We went for a hike at Atigun Gorge today. While it was frigid and windy, it was breathtaking in beauty. It also highlighted the fact that the tundra looks very level and easy to walk on when you look at it in pictures, but it's anything but that! There was a lot of slugging through small ponds, and moss and peat that give way by six inches. All of the greenery is also about six to eighteen inches high, so with each step we had to lift our feet very high. We also covered a significant number of hills with elevation. After all of that for about eight miles or five hours, we're all exhausted and ready for a good night's sleep.

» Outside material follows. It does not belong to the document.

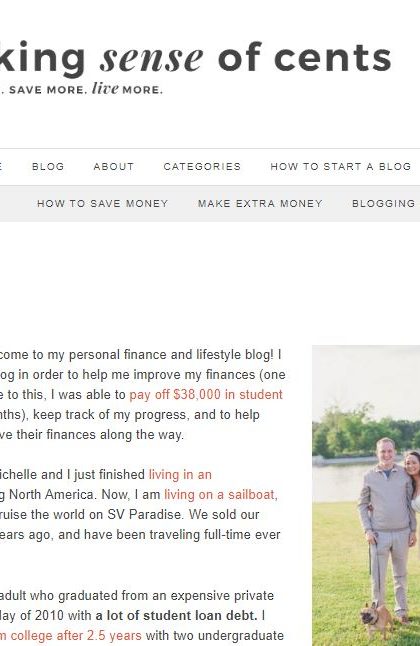Go to the ABOUT page
Screen dimensions: 420x646
tap(114, 167)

In Toolik Atigun Gorge is known for its fossil bed and quartz geodes. While geologists aren't very interested in it, we had a great time running around the ridge finding them just laying around. Most of the fossils were brachiopods (hardshell creatures similar to clams), but someone did find some coral as well. Dr. Bret-Harte told us that this area contained fossils from the Devonian Era, which ranged from 419.2 million years ago to 358.9 million years ago.

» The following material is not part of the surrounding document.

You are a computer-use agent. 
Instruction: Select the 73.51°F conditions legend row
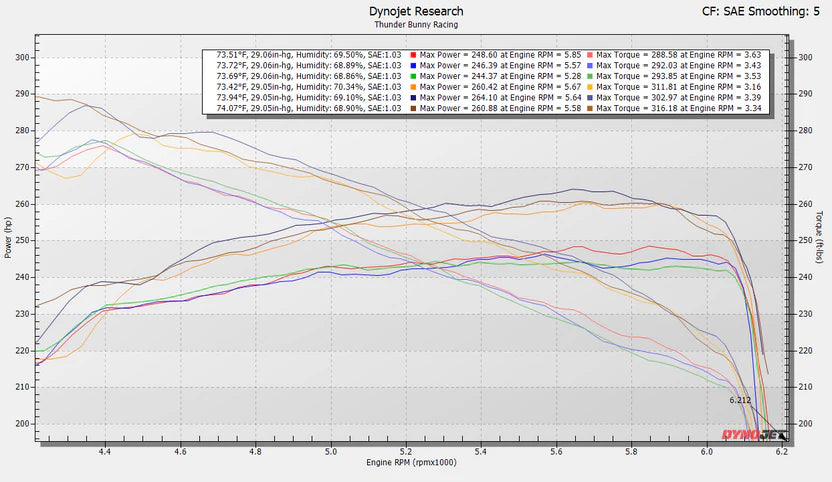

In terms of animal sightings, they were few and far between. Even songbirds were infrequent. We did see some Dall sheep across the gorge, but we could only identify them with binoculars. We enjoyed looking for vole "highways" which are small routes that they take to move from one burrow to another. We saw a few, but they moved very fast, and I couldn't get any pictures. We also noticed many tracks of different animals, including grizzly bear, wolf, and sheep.